### GIVEN DATA
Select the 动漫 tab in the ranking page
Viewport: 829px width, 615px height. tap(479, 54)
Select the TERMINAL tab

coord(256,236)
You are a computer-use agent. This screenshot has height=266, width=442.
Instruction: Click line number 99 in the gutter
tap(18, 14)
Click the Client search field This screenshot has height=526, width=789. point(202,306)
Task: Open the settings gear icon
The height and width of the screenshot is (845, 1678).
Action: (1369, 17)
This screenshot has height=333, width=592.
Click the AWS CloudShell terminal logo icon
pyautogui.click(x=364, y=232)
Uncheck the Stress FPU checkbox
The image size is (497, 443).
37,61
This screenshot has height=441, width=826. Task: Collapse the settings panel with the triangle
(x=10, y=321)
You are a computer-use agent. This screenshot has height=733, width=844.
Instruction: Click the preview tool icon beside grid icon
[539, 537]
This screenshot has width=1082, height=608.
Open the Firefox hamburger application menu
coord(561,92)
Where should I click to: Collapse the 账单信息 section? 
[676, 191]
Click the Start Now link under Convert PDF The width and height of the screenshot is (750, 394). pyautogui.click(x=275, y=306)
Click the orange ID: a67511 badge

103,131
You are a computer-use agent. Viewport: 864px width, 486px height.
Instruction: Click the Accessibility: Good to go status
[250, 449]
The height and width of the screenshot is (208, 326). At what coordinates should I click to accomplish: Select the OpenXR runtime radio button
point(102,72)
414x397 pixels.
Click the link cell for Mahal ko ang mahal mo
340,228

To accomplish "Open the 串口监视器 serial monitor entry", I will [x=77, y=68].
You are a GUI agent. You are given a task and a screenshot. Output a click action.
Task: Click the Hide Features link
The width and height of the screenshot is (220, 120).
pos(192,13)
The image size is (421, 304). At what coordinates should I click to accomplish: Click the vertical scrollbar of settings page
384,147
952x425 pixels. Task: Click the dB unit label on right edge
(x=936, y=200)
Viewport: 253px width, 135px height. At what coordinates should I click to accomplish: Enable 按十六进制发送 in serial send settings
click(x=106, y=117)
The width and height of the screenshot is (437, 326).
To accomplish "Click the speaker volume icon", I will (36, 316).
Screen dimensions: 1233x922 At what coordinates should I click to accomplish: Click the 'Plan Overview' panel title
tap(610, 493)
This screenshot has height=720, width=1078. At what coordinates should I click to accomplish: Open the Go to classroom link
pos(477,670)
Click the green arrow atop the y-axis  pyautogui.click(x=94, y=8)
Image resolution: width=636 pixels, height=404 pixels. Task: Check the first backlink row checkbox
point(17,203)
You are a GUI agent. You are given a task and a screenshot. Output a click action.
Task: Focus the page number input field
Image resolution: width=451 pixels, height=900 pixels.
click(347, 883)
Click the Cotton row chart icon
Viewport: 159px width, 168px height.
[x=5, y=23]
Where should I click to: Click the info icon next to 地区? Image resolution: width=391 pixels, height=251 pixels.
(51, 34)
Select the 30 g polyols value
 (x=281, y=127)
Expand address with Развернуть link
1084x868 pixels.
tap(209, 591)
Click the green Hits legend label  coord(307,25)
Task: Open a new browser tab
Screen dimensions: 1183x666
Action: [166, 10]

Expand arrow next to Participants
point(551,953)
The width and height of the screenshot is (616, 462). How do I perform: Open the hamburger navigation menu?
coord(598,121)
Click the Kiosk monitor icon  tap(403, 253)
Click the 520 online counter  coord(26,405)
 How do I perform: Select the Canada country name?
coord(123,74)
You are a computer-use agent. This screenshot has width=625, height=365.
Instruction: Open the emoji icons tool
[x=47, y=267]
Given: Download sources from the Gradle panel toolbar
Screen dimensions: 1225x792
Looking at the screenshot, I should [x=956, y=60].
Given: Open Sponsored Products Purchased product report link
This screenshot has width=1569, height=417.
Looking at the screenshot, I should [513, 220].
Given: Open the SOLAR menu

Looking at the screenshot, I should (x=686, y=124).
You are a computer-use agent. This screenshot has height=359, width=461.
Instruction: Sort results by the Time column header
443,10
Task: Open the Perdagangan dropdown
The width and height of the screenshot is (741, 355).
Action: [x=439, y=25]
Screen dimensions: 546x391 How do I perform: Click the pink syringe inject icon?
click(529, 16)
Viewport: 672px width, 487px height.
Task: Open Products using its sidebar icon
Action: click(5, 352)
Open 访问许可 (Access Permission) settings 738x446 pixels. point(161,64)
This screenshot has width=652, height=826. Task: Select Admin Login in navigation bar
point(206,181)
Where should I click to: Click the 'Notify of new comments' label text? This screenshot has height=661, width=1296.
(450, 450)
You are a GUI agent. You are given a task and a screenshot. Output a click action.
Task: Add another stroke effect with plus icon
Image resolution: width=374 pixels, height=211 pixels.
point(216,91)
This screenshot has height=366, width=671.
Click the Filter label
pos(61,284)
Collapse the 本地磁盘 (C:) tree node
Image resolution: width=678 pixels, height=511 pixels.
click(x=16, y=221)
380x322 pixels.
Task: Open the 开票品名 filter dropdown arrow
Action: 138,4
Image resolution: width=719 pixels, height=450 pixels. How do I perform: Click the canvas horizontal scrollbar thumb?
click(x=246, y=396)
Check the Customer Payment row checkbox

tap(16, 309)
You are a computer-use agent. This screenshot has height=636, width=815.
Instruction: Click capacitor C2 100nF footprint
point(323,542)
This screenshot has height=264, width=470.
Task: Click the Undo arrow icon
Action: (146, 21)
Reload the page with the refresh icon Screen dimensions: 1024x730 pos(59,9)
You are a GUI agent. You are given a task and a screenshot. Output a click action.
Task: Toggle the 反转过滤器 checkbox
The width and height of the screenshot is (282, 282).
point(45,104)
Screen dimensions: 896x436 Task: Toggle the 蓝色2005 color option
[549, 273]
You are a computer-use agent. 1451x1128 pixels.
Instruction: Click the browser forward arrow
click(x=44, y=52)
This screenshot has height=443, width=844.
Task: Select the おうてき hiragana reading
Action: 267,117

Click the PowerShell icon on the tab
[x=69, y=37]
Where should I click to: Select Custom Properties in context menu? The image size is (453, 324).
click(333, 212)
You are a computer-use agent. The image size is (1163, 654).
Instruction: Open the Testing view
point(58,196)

### YOUR GOAL
Rewrite the records above, changing "computer-use agent" to "desktop automation agent" wherever it appears and keeping every other character the same.

### RESPONSE BELOW
Select the 动漫 tab in the ranking page
Viewport: 829px width, 615px height. tap(479, 54)
Select the TERMINAL tab

coord(256,236)
You are a desktop automation agent. This screenshot has height=266, width=442.
Instruction: Click line number 99 in the gutter
tap(18, 14)
Click the Client search field This screenshot has height=526, width=789. point(202,306)
Task: Open the settings gear icon
The height and width of the screenshot is (845, 1678).
Action: (1369, 17)
This screenshot has height=333, width=592.
Click the AWS CloudShell terminal logo icon
pyautogui.click(x=364, y=232)
Uncheck the Stress FPU checkbox
The image size is (497, 443).
37,61
This screenshot has height=441, width=826. Task: Collapse the settings panel with the triangle
(x=10, y=321)
You are a desktop automation agent. This screenshot has height=733, width=844.
Instruction: Click the preview tool icon beside grid icon
[539, 537]
This screenshot has width=1082, height=608.
Open the Firefox hamburger application menu
coord(561,92)
Where should I click to: Collapse the 账单信息 section? 
[676, 191]
Click the Start Now link under Convert PDF The width and height of the screenshot is (750, 394). pyautogui.click(x=275, y=306)
Click the orange ID: a67511 badge

103,131
You are a desktop automation agent. Viewport: 864px width, 486px height.
Instruction: Click the Accessibility: Good to go status
[250, 449]
The height and width of the screenshot is (208, 326). At what coordinates should I click to accomplish: Select the OpenXR runtime radio button
point(102,72)
414x397 pixels.
Click the link cell for Mahal ko ang mahal mo
340,228

To accomplish "Open the 串口监视器 serial monitor entry", I will [x=77, y=68].
You are a GUI agent. You are given a task and a screenshot. Output a click action.
Task: Click the Hide Features link
The width and height of the screenshot is (220, 120).
pos(192,13)
The image size is (421, 304). At what coordinates should I click to accomplish: Click the vertical scrollbar of settings page
384,147
952x425 pixels. Task: Click the dB unit label on right edge
(x=936, y=200)
Viewport: 253px width, 135px height. At what coordinates should I click to accomplish: Enable 按十六进制发送 in serial send settings
click(x=106, y=117)
The width and height of the screenshot is (437, 326).
To accomplish "Click the speaker volume icon", I will (36, 316).
Screen dimensions: 1233x922 At what coordinates should I click to accomplish: Click the 'Plan Overview' panel title
tap(610, 493)
This screenshot has height=720, width=1078. At what coordinates should I click to accomplish: Open the Go to classroom link
pos(477,670)
Click the green arrow atop the y-axis  pyautogui.click(x=94, y=8)
Image resolution: width=636 pixels, height=404 pixels. Task: Check the first backlink row checkbox
point(17,203)
You are a GUI agent. You are given a task and a screenshot. Output a click action.
Task: Focus the page number input field
Image resolution: width=451 pixels, height=900 pixels.
click(347, 883)
Click the Cotton row chart icon
Viewport: 159px width, 168px height.
[x=5, y=23]
Where should I click to: Click the info icon next to 地区? Image resolution: width=391 pixels, height=251 pixels.
(51, 34)
Select the 30 g polyols value
 (x=281, y=127)
Expand address with Развернуть link
1084x868 pixels.
tap(209, 591)
Click the green Hits legend label  coord(307,25)
Task: Open a new browser tab
Screen dimensions: 1183x666
Action: [166, 10]

Expand arrow next to Participants
point(551,953)
The width and height of the screenshot is (616, 462). How do I perform: Open the hamburger navigation menu?
coord(598,121)
Click the Kiosk monitor icon  tap(403, 253)
Click the 520 online counter  coord(26,405)
 How do I perform: Select the Canada country name?
coord(123,74)
You are a desktop automation agent. This screenshot has width=625, height=365.
Instruction: Open the emoji icons tool
[x=47, y=267]
Given: Download sources from the Gradle panel toolbar
Screen dimensions: 1225x792
Looking at the screenshot, I should [x=956, y=60].
Given: Open Sponsored Products Purchased product report link
This screenshot has width=1569, height=417.
Looking at the screenshot, I should [513, 220].
Given: Open the SOLAR menu

Looking at the screenshot, I should (x=686, y=124).
You are a desktop automation agent. This screenshot has height=359, width=461.
Instruction: Sort results by the Time column header
443,10
Task: Open the Perdagangan dropdown
The width and height of the screenshot is (741, 355).
Action: [x=439, y=25]
Screen dimensions: 546x391 How do I perform: Click the pink syringe inject icon?
click(529, 16)
Viewport: 672px width, 487px height.
Task: Open Products using its sidebar icon
Action: click(5, 352)
Open 访问许可 (Access Permission) settings 738x446 pixels. point(161,64)
This screenshot has width=652, height=826. Task: Select Admin Login in navigation bar
point(206,181)
Where should I click to: Click the 'Notify of new comments' label text? This screenshot has height=661, width=1296.
(450, 450)
You are a GUI agent. You are given a task and a screenshot. Output a click action.
Task: Add another stroke effect with plus icon
Image resolution: width=374 pixels, height=211 pixels.
point(216,91)
This screenshot has height=366, width=671.
Click the Filter label
pos(61,284)
Collapse the 本地磁盘 (C:) tree node
Image resolution: width=678 pixels, height=511 pixels.
click(x=16, y=221)
380x322 pixels.
Task: Open the 开票品名 filter dropdown arrow
Action: 138,4
Image resolution: width=719 pixels, height=450 pixels. How do I perform: Click the canvas horizontal scrollbar thumb?
click(x=246, y=396)
Check the Customer Payment row checkbox

tap(16, 309)
You are a desktop automation agent. This screenshot has height=636, width=815.
Instruction: Click capacitor C2 100nF footprint
point(323,542)
This screenshot has height=264, width=470.
Task: Click the Undo arrow icon
Action: (146, 21)
Reload the page with the refresh icon Screen dimensions: 1024x730 pos(59,9)
You are a GUI agent. You are given a task and a screenshot. Output a click action.
Task: Toggle the 反转过滤器 checkbox
The width and height of the screenshot is (282, 282).
point(45,104)
Screen dimensions: 896x436 Task: Toggle the 蓝色2005 color option
[549, 273]
You are a desktop automation agent. 1451x1128 pixels.
Instruction: Click the browser forward arrow
click(x=44, y=52)
This screenshot has height=443, width=844.
Task: Select the おうてき hiragana reading
Action: 267,117

Click the PowerShell icon on the tab
[x=69, y=37]
Where should I click to: Select Custom Properties in context menu? The image size is (453, 324).
click(333, 212)
You are a desktop automation agent. The image size is (1163, 654).
Instruction: Open the Testing view
point(58,196)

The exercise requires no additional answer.